Danuta Bińkowska z Sochaczewa (58 l.) zwątpiła w sprawiedliwość. W kwietniu ubiegłego roku jak co miesiąc poszła do banku opłacić rachunki. Tam dowiedziała się, że jej emerytura i oszczędności zniknęły. Przejął je komornik, który zajął też drugie konto kobiety. Zabrał w sumie blisko 29 tys. zł. - To był szok, bo ja nie miałam długów ani żadnej komorniczej sprawy - mówi pani Danuta.
- Okazało się, że zostałam mylnie podana jako dłużniczka firmy będącej w likwidacji. Nikt nie sprawdził, że chodzi o inną kobietę, która nazywa się tak samo jak ja. Ani komornik, ani adwokat wierzyciela, ani bank, który wydał moje pieniądze, choć nie zgadzały się adresy i drugie imiona - dodaje.
Pomyłka wydawała się oczywista, jednak pieniędzy do dziś nikt nie chce oddać. Komornik twierdzi, że winny jest adwokat wierzyciela. Ten nie ma pieniędzy, bo się likwiduje. Wszyscy odsyłali ją do sądu. - Jestem wściekła, zostałam sama z tym wszystkim. Każdy odsyła mnie dalej i odbija piłeczkę. Jestem na emeryturze, choruję na raka i te pieniądze są mi bardzo potrzebne na leki i rehabilitację - mówi załamana kobieta.

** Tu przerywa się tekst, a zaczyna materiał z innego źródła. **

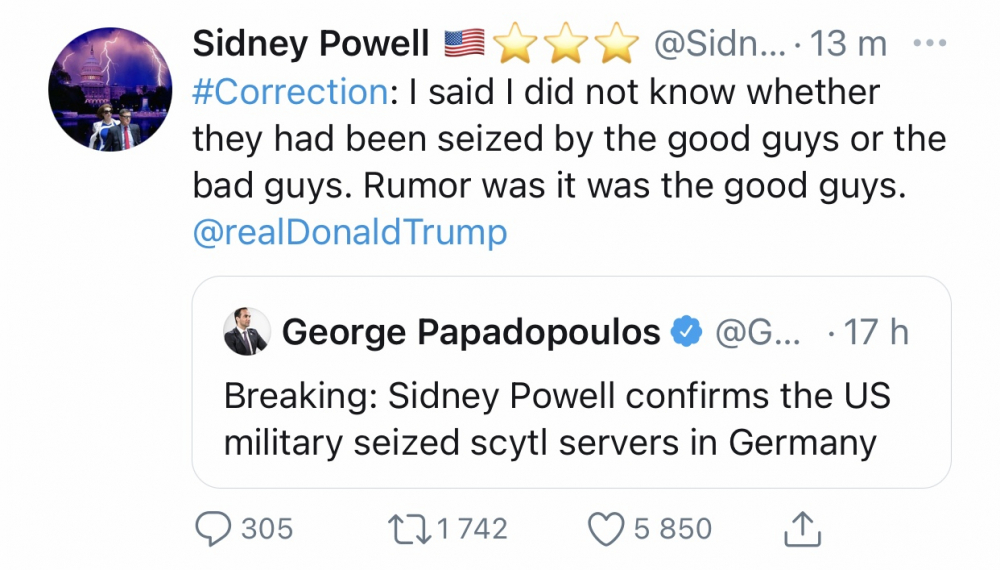Viewport: 1000px width, 570px height.
Task: Like the tweet with the heart icon
Action: pyautogui.click(x=605, y=528)
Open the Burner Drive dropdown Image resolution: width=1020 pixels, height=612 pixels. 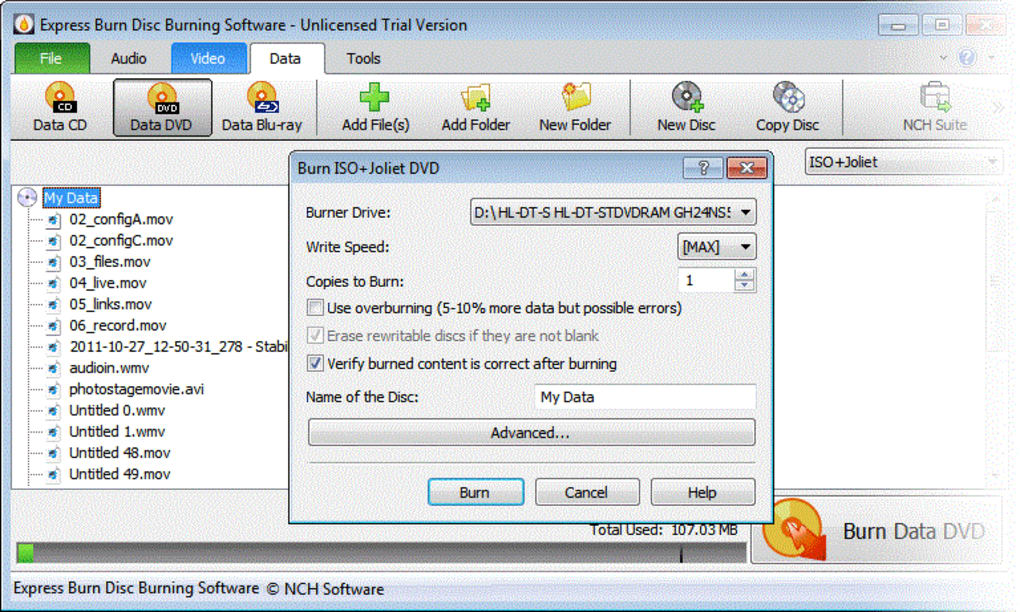coord(744,212)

Dramat pani Danuty poruszył posłów PiS Przemysława Wiplera (35 l.) i Macieja Małeckiego (39 l.), którzy ogłosili wczoraj, że znaleźli dla niej adwokata. Zapowiedzieli też wystąpienie o zmiany w Kodeksie postępowania cywilnego. - W wyrokach sądowych powinien być publikowany numer PESEL lub KRS, żeby była oczywista i jednoznaczna identyfikacja dłużnika. Nie może być tak, że najsłabszym ogniwem jest klient banku - mówi poseł Wipler. I nie zostawia suchej nitki na bankowcach. - Dwa renomowane banki bezpodstawnie przekazały pieniądze. Nabiły klienta w butelkę jak Amber Gold. Bankowe kampanie mówiące, że lepiej trzymać pieniądze w banku niż w skarpecie, są nieprawdziwe - stwierdza.